The consumer has become an integrated part of the digital ecosystem. Wearables and related apps collect data that drives both behavior (How can I improve/change?) and marketing (What related products and data are valuable to me?). What started in the area of personal health is quickly branching out into personal finance, productivity, well-being and social contribution. Maslow’s hierarchy of needs now has a deep technological dimension. Businesses will take advantage of this digital self by offering new products and services that resonate with individual desires and requirements. But this advantage comes with a caveat: businesses must be allowed, or invited to, participate in the technology ecosystem of their customers, and value must be equally shared without skewing advantage to the company at the expense of the customer. For insight into personal analytics, see “Defining Personal Analytics — Consumers Meet Smart Agents.”

These consumer/business dynamics are parallel to the employee/business relationship. The digital workplace is populated with sophisticated users with consumerlike goals. As companies integrate more with personal information in the context of work, well-designed processes and apps will enhance work products and employee engagement. Processes and apps should make it simple for employees to find information and each other in the context of tasks and relationships. They will also support richer interaction between humans, smart machines, and the IoT. For more details, see “Digital Workplace Graphs Promise to Improve Productivity and Collaboration, but Risks Exist.”

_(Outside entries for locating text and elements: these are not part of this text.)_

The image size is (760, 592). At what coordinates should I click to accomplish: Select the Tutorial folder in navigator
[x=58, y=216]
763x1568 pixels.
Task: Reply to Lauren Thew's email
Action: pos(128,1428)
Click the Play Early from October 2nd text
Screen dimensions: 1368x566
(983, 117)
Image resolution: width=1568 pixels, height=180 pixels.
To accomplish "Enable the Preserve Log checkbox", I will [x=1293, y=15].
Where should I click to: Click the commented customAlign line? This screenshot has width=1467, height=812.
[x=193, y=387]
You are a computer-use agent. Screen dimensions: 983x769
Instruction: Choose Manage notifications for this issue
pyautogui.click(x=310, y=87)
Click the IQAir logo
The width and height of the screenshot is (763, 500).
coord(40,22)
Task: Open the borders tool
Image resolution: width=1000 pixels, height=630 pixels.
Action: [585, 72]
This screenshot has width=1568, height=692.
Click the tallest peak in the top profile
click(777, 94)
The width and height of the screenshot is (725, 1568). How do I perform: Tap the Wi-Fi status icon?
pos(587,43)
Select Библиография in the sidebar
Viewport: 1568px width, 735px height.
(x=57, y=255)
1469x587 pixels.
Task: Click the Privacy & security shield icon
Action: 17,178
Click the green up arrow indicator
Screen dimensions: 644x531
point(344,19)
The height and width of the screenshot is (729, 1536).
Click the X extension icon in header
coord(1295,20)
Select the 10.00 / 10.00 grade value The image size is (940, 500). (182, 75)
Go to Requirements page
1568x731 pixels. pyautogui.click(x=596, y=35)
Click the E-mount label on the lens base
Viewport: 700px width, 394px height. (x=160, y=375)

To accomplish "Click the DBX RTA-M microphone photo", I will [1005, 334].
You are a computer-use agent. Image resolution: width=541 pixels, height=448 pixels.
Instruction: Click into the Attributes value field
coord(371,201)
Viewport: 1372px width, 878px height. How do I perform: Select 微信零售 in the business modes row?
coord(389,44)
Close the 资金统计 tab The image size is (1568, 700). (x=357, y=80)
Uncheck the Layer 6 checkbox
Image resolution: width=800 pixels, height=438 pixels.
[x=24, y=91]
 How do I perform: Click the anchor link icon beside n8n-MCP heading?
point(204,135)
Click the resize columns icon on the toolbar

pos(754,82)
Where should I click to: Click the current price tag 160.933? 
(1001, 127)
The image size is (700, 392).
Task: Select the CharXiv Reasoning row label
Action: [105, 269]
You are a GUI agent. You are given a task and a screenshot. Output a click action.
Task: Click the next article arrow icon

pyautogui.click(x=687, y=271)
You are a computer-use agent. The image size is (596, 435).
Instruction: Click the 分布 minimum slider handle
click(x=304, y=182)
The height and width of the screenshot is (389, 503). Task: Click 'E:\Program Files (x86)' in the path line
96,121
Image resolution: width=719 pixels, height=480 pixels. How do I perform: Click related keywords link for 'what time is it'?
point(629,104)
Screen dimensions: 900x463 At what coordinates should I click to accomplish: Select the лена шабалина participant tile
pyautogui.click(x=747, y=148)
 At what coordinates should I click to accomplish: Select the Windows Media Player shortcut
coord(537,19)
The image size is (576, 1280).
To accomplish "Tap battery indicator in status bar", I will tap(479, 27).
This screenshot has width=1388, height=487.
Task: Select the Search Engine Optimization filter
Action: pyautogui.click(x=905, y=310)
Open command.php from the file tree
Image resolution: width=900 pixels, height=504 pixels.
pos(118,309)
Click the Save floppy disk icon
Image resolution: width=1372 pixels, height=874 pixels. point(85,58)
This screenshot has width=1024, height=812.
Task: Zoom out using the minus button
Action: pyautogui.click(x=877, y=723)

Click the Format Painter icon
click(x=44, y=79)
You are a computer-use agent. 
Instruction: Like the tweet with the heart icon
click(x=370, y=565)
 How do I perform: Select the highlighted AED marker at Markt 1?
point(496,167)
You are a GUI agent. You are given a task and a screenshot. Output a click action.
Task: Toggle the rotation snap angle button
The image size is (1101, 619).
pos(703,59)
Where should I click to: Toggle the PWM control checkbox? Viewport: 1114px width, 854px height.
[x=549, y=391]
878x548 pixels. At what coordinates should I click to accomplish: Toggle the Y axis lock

Gartner coverage of consumerization trends includes:

  • “Consumerize Your Enterprise Software Before It Consumes You”
  • “Predicts 2016: Excellent Customer Experiences Hinge on Continuous Digital Experiences”

Who Provides the Technology Platform?

Technology platforms are no longer the exclusive realm of megavendors. The ecosystem of solution providers is diverse and creative, thanks in large part to the availability of cloud-based solutions. Open-source solutions are pervasive and widely adopted, with mature options available throughout the technology stack. In addition, algorithm marketplaces that enable highly flexible technical and business outcomes are forming.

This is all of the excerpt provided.